■ **What the exercise asks**
Rewrite every line of the records below, requests included, and shift each coordinate in the answers up by 24.
-- Begin Supplied data --
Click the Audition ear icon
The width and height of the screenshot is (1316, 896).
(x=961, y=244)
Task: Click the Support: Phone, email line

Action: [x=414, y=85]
-- End Supplied data --
■ **The result**
Click the Audition ear icon
The width and height of the screenshot is (1316, 896).
(x=985, y=268)
Task: Click the Support: Phone, email line

Action: [x=438, y=109]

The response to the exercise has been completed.